Un quart d'heure à vagabonder dans la rue, avant d'enfin apercevoir un visage connu.
Laurie...
La jeune femme venait de se lever d'une table de la terrasse extérieure d'un café, cachée par un paravent, si bien que Silvain ne pouvait voir que son amie qui venait de se lever, et pas ceux avec qui elle venait de manger.

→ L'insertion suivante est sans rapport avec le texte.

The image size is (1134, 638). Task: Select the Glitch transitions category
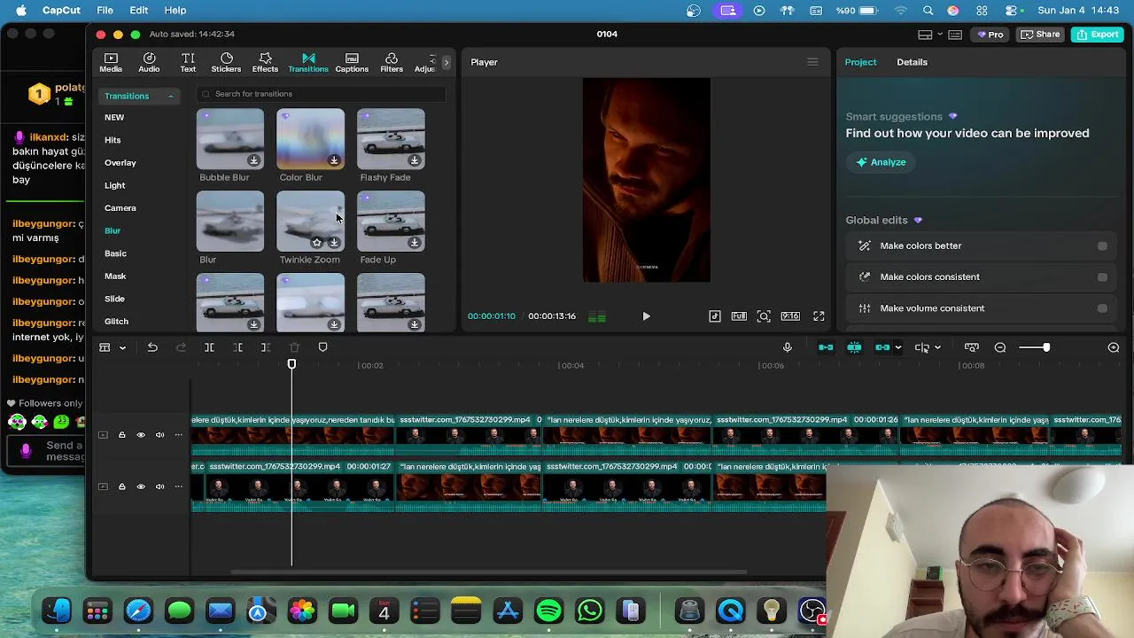116,322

Elle ne l'avait pas vu. Elle rassemblait ses affaires pour partir – le moment idéal pour la déclaration – quand un homme – au vu de sa position, assis à sa table – la retint du bras tout en se levant, puis se pencha sur elle pour l'enlacer et l'embrasser.
Lau... rie...
Silvain sentit son cœur se déchirer, si bien qu'il laissa tomber la petite boite qu'il avait en main, qui percuta le sol en un bruit qui fit détourner le regard de « l'ami » de Laurie. La jeune femme, voyant que son interlocuteur fixait étrangement autre chose, regarda dans la même direction, pour perdre son sourire en apercevant Silvain, toujours incapable de bouger.
Également surprise, elle s'approcha de lui et demanda :
— Silvain, qu'est-ce que tu fais là ?
— C'est plutôt à toi que je devrais demander ça, répondit Silvain, reprenant le contrôle de son corps. Je... je croyais que tu étais avec des « amis » ? Et... je... je croyais que tu m'aimais...
— Qu'est-ce que tu lui veux ? demanda l'homme, bien plus grand et imposant que lui, en passant un bras autour de l'épaule de Laurie.
— Je...
— T'as pas compris ? continua-t-il. Elle veut plus de toi. Alors tu dégages.
De sa main libre, il repoussa le jeune homme, qui recula de quelques mètres, avant de ne plus bouger et de regarder Laurie partir en compagnie de cet inconnu.
Lorsqu'ils eurent disparu de son champs de vision, le jeune homme ne sut pas quoi faire. Il commença par essuyer d'un revers de manche ses yeux qui avaient décidé d'inonder ses joues, avant de s'avancer de quelques mètres et de se pencher pour ramasser la petite boite toujours fermée contenant la bague.
Il se dirigea ensuite vers une petite ruelle sombre et déserte, avant de s'asseoir contre un mur et d'éclater en sanglots.
Il ouvrit lentement la petite boite, et regarda la petite bague. La pierre en son centre émettait désormais un terne reflet blanchâtre. Normal, il était dans la pénombre. Mais son esprit fragilisé par sa rupture avec Laurie n'y vit qu'une affreuse représentation de sa vie. Autrefois chaleureuse, joyeuse, resplendissante, rayonnante, aujourd'hui terne et sombre. Il referma alors la petite boite. La bague valait tout de même d'être gardée en sécurité. La tête posée sur les avant-bras, eux-mêmes reposant sur les genoux, Silvain se laissa sombrer dans une période de sombres réflexions, mêlées de peur et de pleurs.
Lorsqu'il redressa enfin la tête, bien une demi-heure était passée, et le jeune homme était toujours dans la pénombre, qui était encore plus sombre, tandis que le Soleil abordait sa longue descente vers l'Ouest.
Il tourna rapidement la tête : il lui semblait avoir vu quelque chose bouger à sa gauche. Mais finalement... rien.
Quelque chose bougea devant lui. Il se leva rapidement et s'approcha pour voir ce que c'était. Il n'y avait rien. Rien du tout. Hallucinait-il ?
Il commençait à s'interroger sur sa santé mentale quand une vieille légende lui revint en mémoire.
— La légende raconte, murmura-t-il à voix basse, que les Ombres enlevaient tous ceux qui osaient rester plus d'une dizaine de minutes dans la pénombre des ruelles désertes...
Son corps tressaillit, et une sueur froide descendit le long de son dos. Et si des Ombres venaient l'enlever ? On raconte également que la densification des villes a fait fuir ces êtres de mort et de désespoir, mais qu'ils ne sont pas morts pour autant.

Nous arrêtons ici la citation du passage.